Berberine is found in some plants like European barberry, goldenseal, goldthread, Oregon grape, phellodendron, and tree turmeric. According to WedMD, it might help strengthen the heartbeat, kill bacteria, help regulate how the body uses sugar in the blood and help reduce swelling. People most commonly use berberine for diabetes, high levels of cholesterol or other fats in the blood and high blood pressure.
The chemical compound has a long history in traditional Chinese medicine, where it has been used to treat various ailments, including fighting inflammation and healing wounds, curing constipation and hemorrhoids and battling infections of the ear, eye, mouth and digestive tract.

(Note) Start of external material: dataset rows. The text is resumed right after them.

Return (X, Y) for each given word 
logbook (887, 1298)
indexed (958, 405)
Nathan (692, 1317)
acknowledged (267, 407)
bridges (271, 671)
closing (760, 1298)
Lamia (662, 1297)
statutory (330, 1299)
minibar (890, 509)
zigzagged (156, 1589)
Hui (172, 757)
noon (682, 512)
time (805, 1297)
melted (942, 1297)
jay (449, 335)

Berberine has a variety of functions inside cells. One of the main functions is activating an important enzyme called AMPK, which regulates metabolism. This metabolism regulation and blood sugar stabilization make Berberine appealing to those who use Ozempic off-label for weight loss. Berberine may enhance the body’s natural production of GLP-1, or glucagon-like peptide 1, a gastrointestinal hormone that’s used in Ozempic and other new weight loss drugs in the form of semaglutide. That effect is the main contributor to the connection made between berberine and Ozempic.

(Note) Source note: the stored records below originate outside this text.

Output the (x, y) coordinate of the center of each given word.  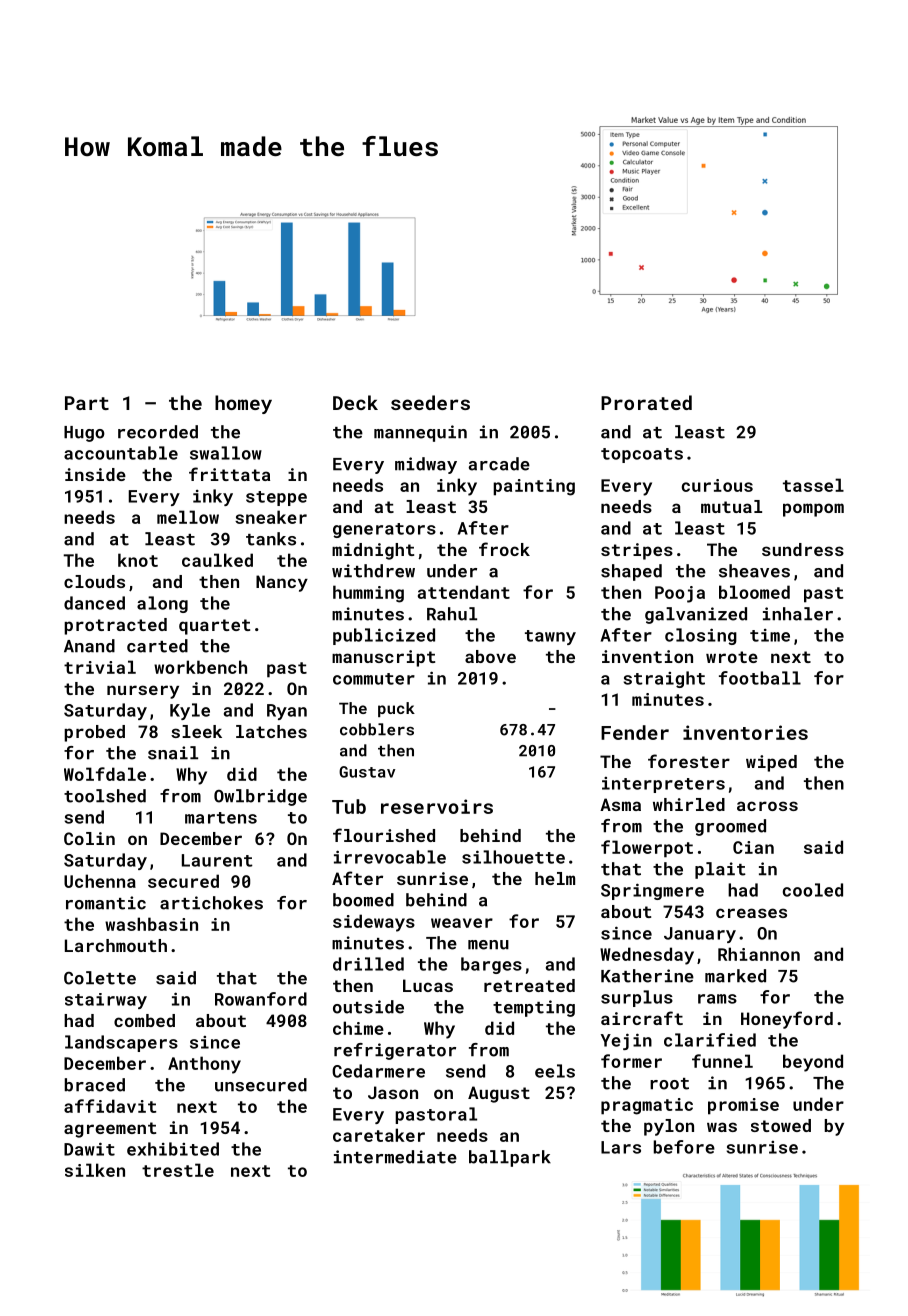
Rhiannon (759, 954)
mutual (731, 506)
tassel (813, 485)
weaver (462, 923)
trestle (178, 1170)
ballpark (510, 1158)
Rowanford (261, 999)
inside (95, 474)
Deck (355, 402)
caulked (217, 560)
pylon (669, 1127)
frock (504, 549)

As pointed out by Caroline Apovian, M.D., a professor of medicine at Harvard Medical School and co-director of the Center for Weight Management and Wellness at Brigham and Women’s Hospital in Boston, Berberine is considered a dietary supplement by the U.S. FDA and is regulated as a food, not a drug. Because of that, proper clinical research has not been done to confirm that its ability to facilitate weight loss is clinically significant.
There are studies that support the compound's weight loss ability, but more research is needed to solidify the potential connection, and the weight loss results have been modest at best and lack clinical credibility. Justin Ryder, M.D., a pediatric obesity researcher and associate professor of surgery and pediatrics at Northwestern University’s Feinberg School of Medicine in Chicago, told CNN that the decrease in BMI from taking Ozempic and Wegovy compared to placebo was 4.61 BMI units, or 18 times more effective than berberine.